EXERCISE TASKS:
a. Copy out the stretch of the blog post about refusing to stay silent from "This is your" through "gotten us nowhere.".
b. Translate this sentence from the blog post about refusing to stay silent into Spanish: "I can't worry about your feelings anymore."
c. Continue the blog post about refusing to stay silent, starting after its final sentence.

Sunday, July 10, 2016

Silence isn't Golden Anymore

    This is your formal warning.

    I am telling you now, but this is long overdue. I am making it clear, so that you will not be surprised. 

    I will not be silent anymore. Not to spare your feelings. Not to keep the dinner conversation light and friendly. I'm done. Beating around the bush has gotten us nowhere.

    I've been going back and forth on whether I should write this or not. This is a time to amplify the voices of the marginalized, a time to let them speak for themselves. I don't want to take up space when there is so little to go around as it is, because that only compounds the problem. Another privileged voice in a sea of privileged voices. But then Orlando. Then Alton Sterling. Then Philando Castile. 

    Then I remembered the words of those wiser than I am.









    So this is it: If you say something racist, sexist, homophobic, transphobic, Islamophobic, Anti-Semitic, xenophobic, ableist, agist, or bigoted in any way, I am going to say something too. That's it. You don't get to say whatever you want without consequences around me anymore. You don't get to live a carefree life wherein all your friends or loved ones give you a free pass to mutter a few ignorant things because they love you and they don't want to hurt your feelings. I can't worry about your feelings anymore. Black people and trans people and Muslim people and queer people need for me to stop worrying about your feelings, because it isn't feelings at stake for them.

SOURCE DATA:
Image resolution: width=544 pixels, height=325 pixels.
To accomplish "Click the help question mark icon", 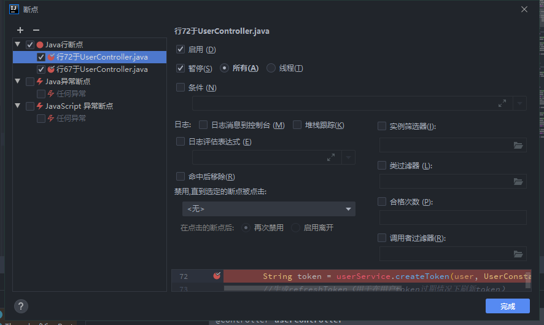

YOUR RESPONSES:
a.
This is your formal warning.

    I am telling you now, but this is long overdue. I am making it clear, so that you will not be surprised. 

    I will not be silent anymore. Not to spare your feelings. Not to keep the dinner conversation light and friendly. I'm done. Beating around the bush has gotten us nowhere.

b. Ya no puedo preocuparme por tus sentimientos.

c.
    White people, straight people, Christian people, cisgendered people, we tiptoe around one another. No one wants to be told that they believe something that is actually rooted in bigotry. It makes us feel guilty. It makes us feel culpable. I get that. I get the discomfort. I've felt the discomfort. I have also been blessed to have people in my life who challenge me when I say something terrible. I praise Jesus for those people. They make me better. I want to be better. Being better means taking corrections when they are given. Being better means understanding that sometimes I'm wrong, and that's okay as long as I actually do something about it. 

    Being better means loving and respecting people who have less privilege than I do enough to speak up for them, to fight for them. 

    Being better means loving and respecting you enough to tell you when you've said something wrong, when you're believing misinformation, when you're standing on the side of the oppressor instead of the side of the oppressed. 

    There is no room for awkwardness now. There is no space for fear and trembling. People are dying. While they die, a host of humans just like me argue against the tragedy of it, argue against finding solutions for it, because it feels better to deny a problem than face it head on. After all, if there's a problem, and people like you created it, and people like you benefit from it, then it's people like you who have to fix it. And most humans can't stomach being part of the problem. And most humans don't care enough to be part of the solution.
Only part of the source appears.